I tossed and turned in bed last night. The bed sheets gathered around my neck. One feline camped out at my feet while another lounged around my head until they decided to rumble around 4 a.m. The humidity weighed heavy and my husband’s breathing echoed. Finally, I gave in and got up. After a shower, breakfast, exposure to the Happy Lamp, and a deep breath, I scrolled through the all-important happenings posted on Facebook during my not-so-slumbering hours. I came across this quote:
Once you’ve left the concept of family you’ve left the concept of Kingdom. – Bill Johnson
It took me aback. See, it’s Sunday. Sabbath. The traditional day to scurry about getting the family fed and presentable and out the door (by 9 a.m., yet again, like all the days before it) to attend a corporate gathering for worship. Except for the past year-ish, my family hasn’t.
Some days we’ve been sick; some days we’ve been tired; some days we’ve been with extended family members – in state, out of state, in all sorts of states. But lately, we’ve woken up leisurely. We’ve enjoyed breakfast together. We’ve dressed down, grabbed our bags with workbooks and card games and cookbooks for weekly menu planning, and we’ve gone to a local coffee shop to hang out for two-ish hours where we connect with friends who work there and friends who hang out there and friends who wander in and out in between church services.
I don’t know if this is the right thing to do. Part of our actions stem from wanting a day of rest. Perhaps that means our weekly activities are too much; perhaps that means we’re being lazy.
Part of our actions stem from children’s ministries at our worship gathering: we have three littles participating, but we don’t have adults serving, and the need for teachers/leaders/facilitators seems great. I’ve connected with the children’s pastor about this, and she spoke freedom to my husband and me that we didn’t have to volunteer. But I haven’t been able to get past the dread/guilt/uncomfortable feeling I have dropping my kids off with my friends as they’re teaching children’s Sunday school.
A friend has written about the lack of male representation in children’s ministries. This morning I joked with my husband over our Sunday morning cup of coffee that Jamie and I have the same sense but totally different responses. He rallies people to move toward something, issuing a call for men to come alongside the current volunteers (mostly women) in the role of teaching the young among us. And I wonder about laying children’s ministries down: no volunteers, no interest/energy, no program.
My family spends a decent amount of the week apart. Well, the kids and I spend the time apart from my husband. But on Sunday morning we spend some quality time together – with people from our community who come in and out of the coffee shop since it’s in the middle of our town – and we connect.
So when I read Bill Johnson’s quote, I did a double-take. To a degree I feel like I’ve left my church family. My kids beg to attend Sunday morning service – mostly to see their best friends and get to run around bizerko during community time while my hubby and I try to balance yelling at them to behave and giving up because who else is actually trying to manage their children? – and yet I feel a block about attending the worship gathering.

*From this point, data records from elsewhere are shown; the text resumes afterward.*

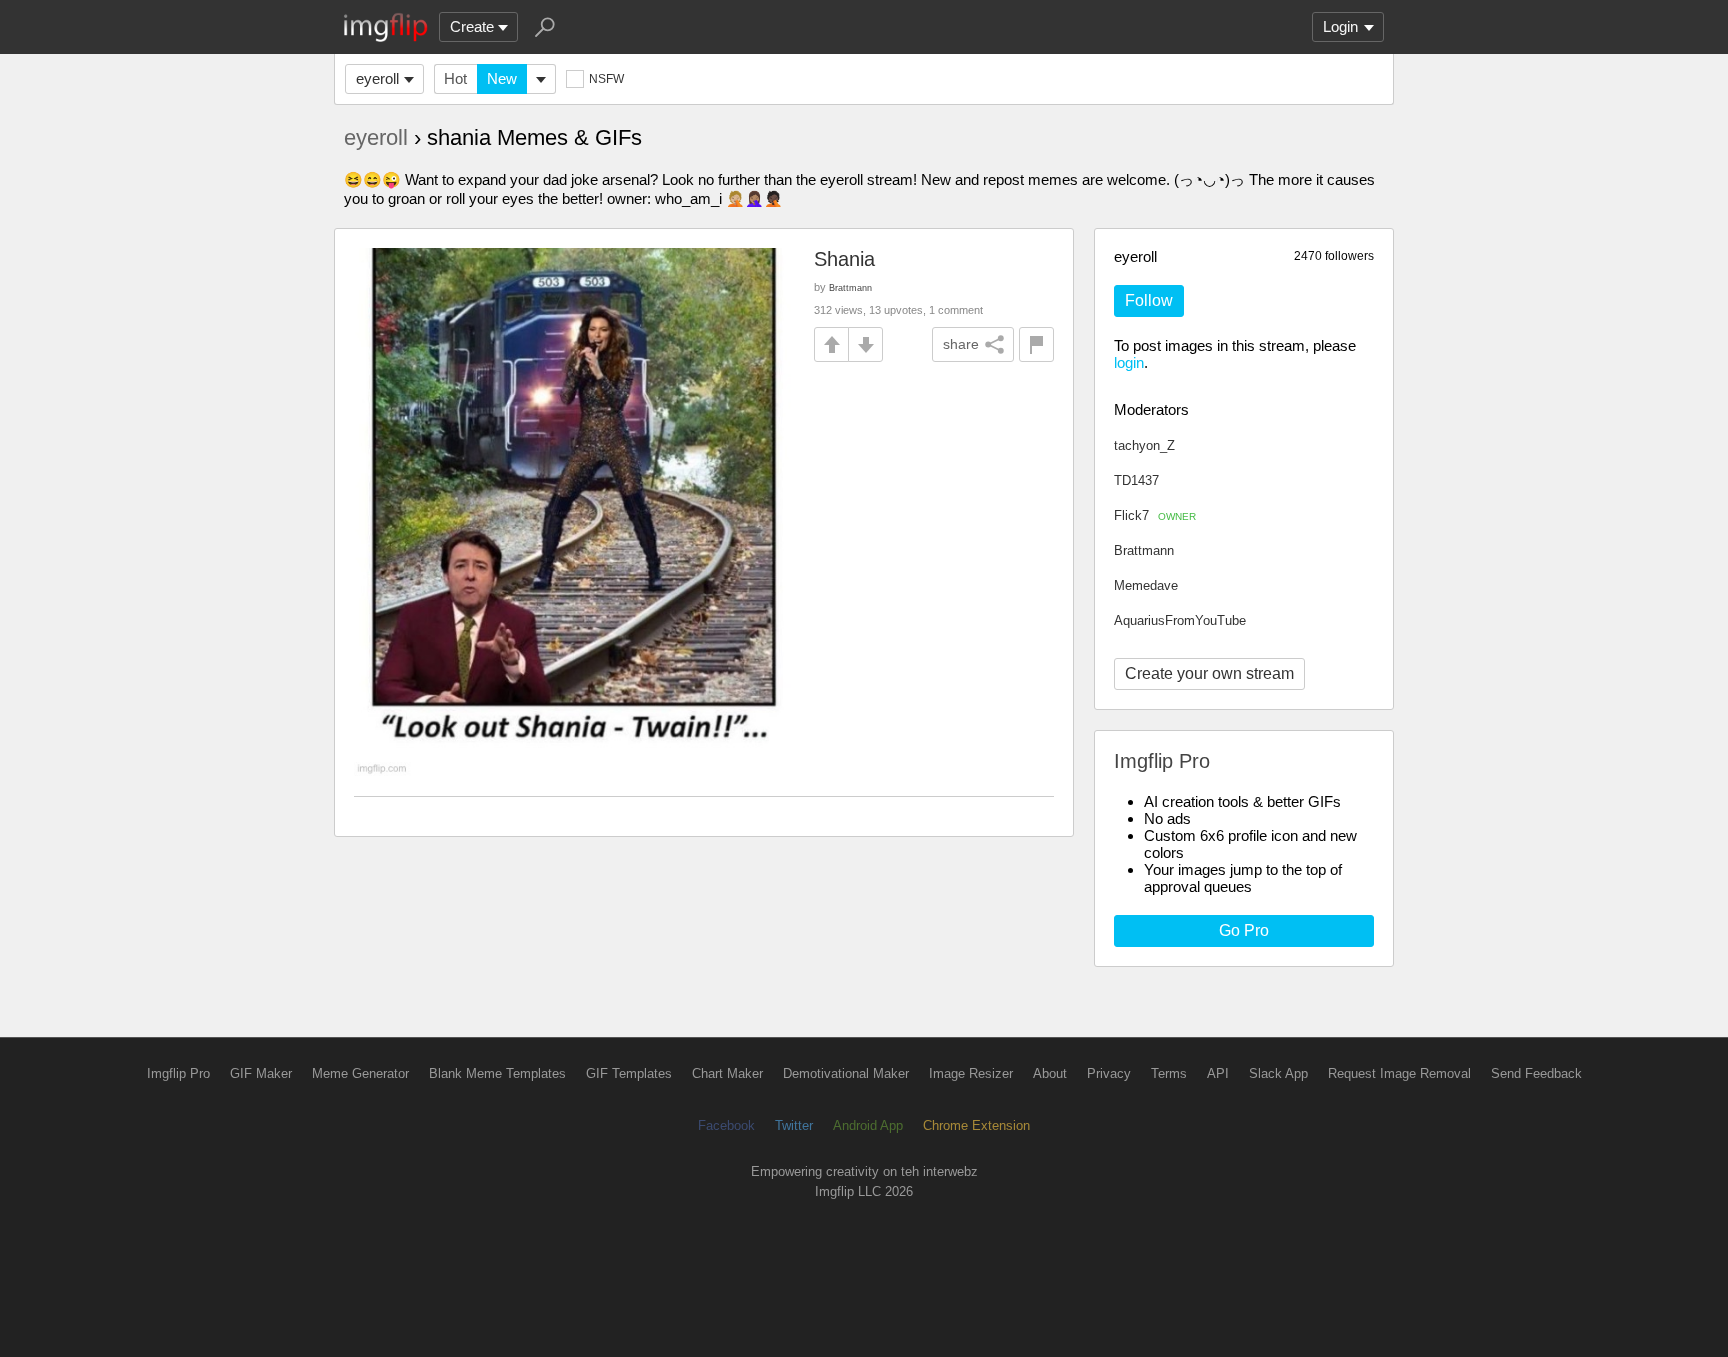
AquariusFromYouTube (1180, 620)
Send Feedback (1536, 1073)
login (1129, 362)
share (961, 344)
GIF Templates (629, 1073)
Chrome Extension (976, 1125)
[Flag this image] (1036, 344)
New (502, 78)
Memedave (1146, 585)
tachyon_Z (1144, 445)
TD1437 (1136, 480)
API (1218, 1073)
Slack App (1278, 1073)
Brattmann (1144, 550)
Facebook (726, 1125)
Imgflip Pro (178, 1073)
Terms (1169, 1073)
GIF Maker (261, 1073)
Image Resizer (971, 1073)
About (1050, 1073)
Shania (844, 259)
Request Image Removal (1399, 1073)
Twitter (794, 1125)
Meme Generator (360, 1073)
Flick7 (1155, 515)
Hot (455, 78)
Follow (1149, 300)
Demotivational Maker (846, 1073)
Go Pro (1244, 930)
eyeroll (377, 78)
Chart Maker (727, 1073)
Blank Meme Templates (497, 1073)
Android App (868, 1125)
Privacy (1109, 1073)
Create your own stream (1209, 673)
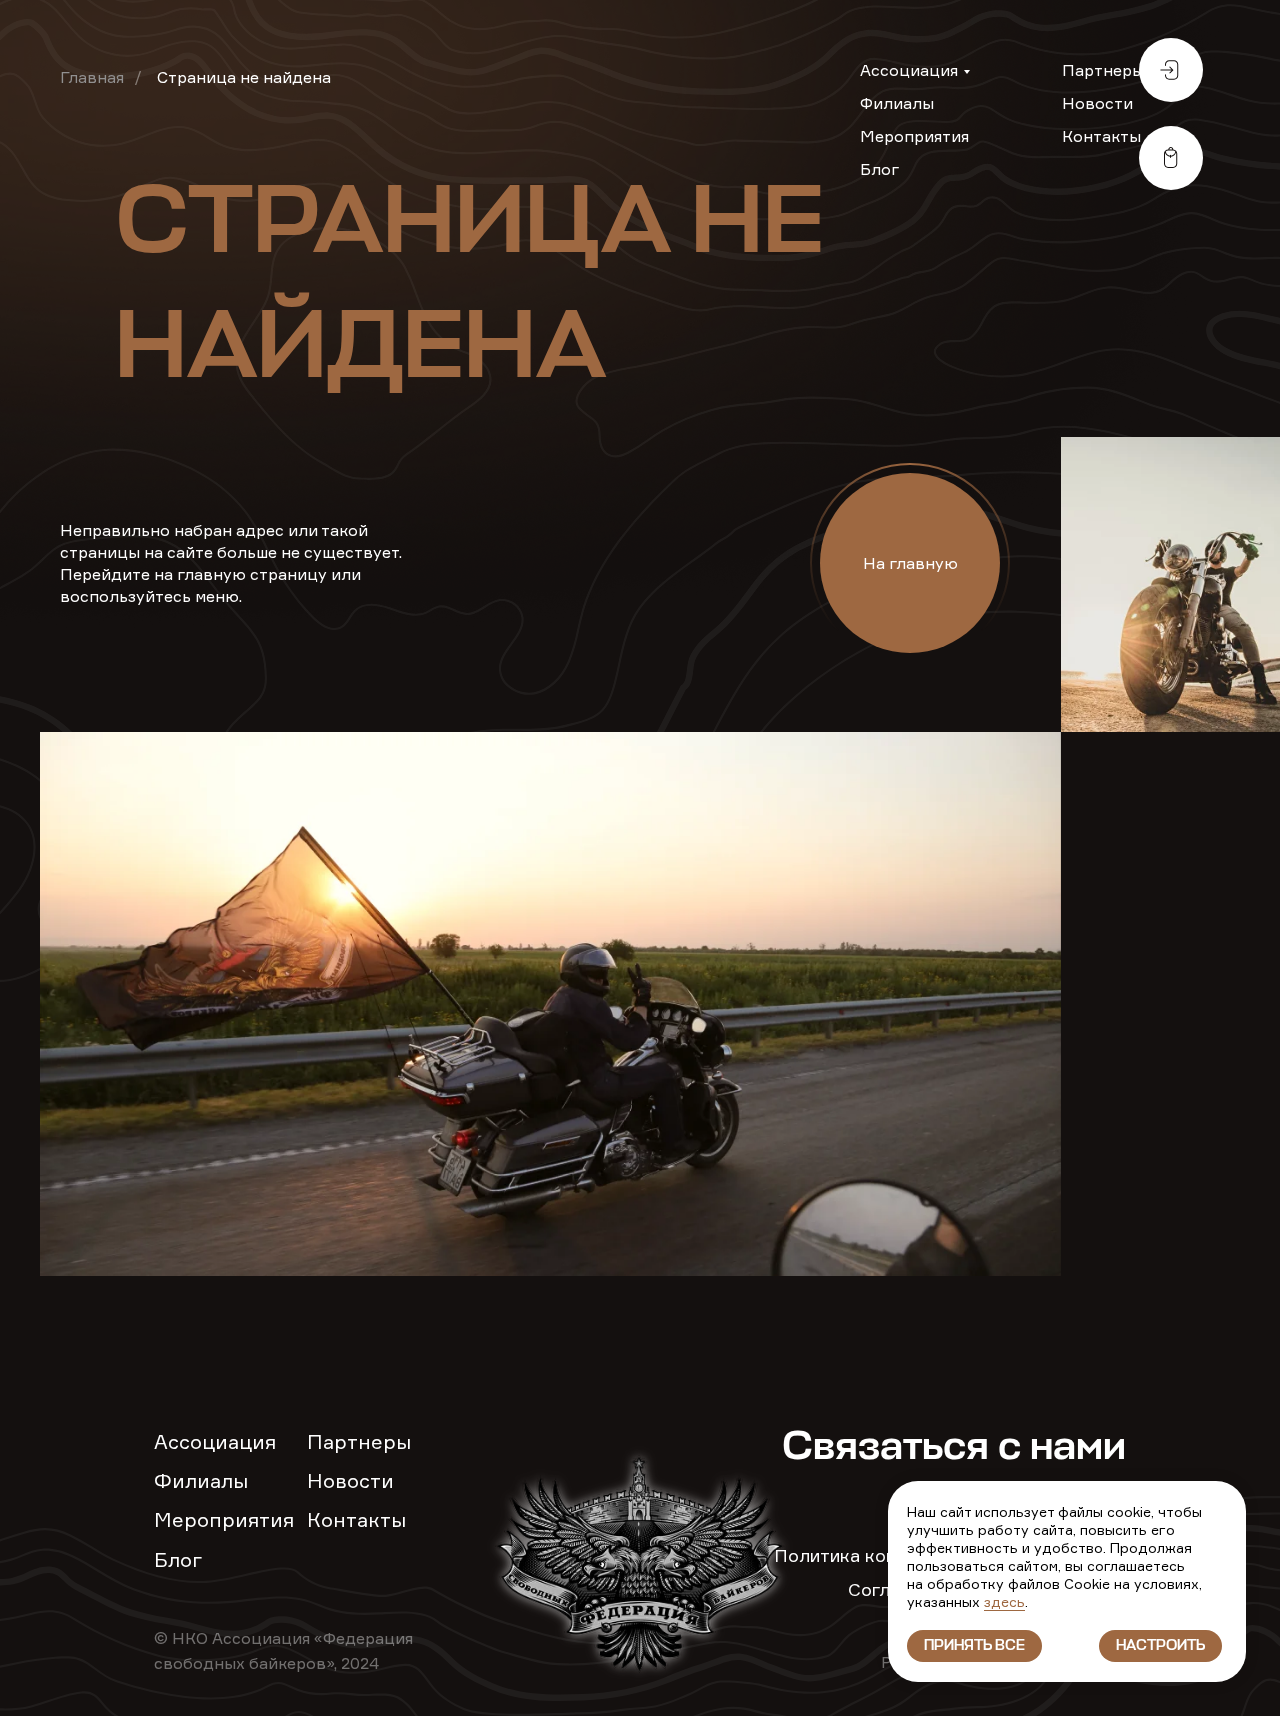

Actually, I feel an achy tummy. And achy ears from my kids’ seemingly constant questioning. “Why don’t we go?!!”
So I read that quote, and I thought, “Have I left Kingdom? But I want to be about the Kingdom!”
And yet I spend Sunday mornings with my immediate family camped in the midst of our greater family. I don’t know that we worship. But honestly, I don’t really worship at the corporate gathering anyway, so at least my stomach ache stems from too much caffeine instead of spiritual anxt.
“Once you’ve left the concept of family you’ve left the concept of Kingdom.” I think this means to point out the importance of relationships over power; grace over law; love over all. And I hope somewhere and somehow the actions – and nature – of my family speaks the Kingdom to our greater family; that we hear Kingdom from our greater family; and that we get the chance to glory in the unexpected and unbounded movements of the Spirit together – to and with the greater world.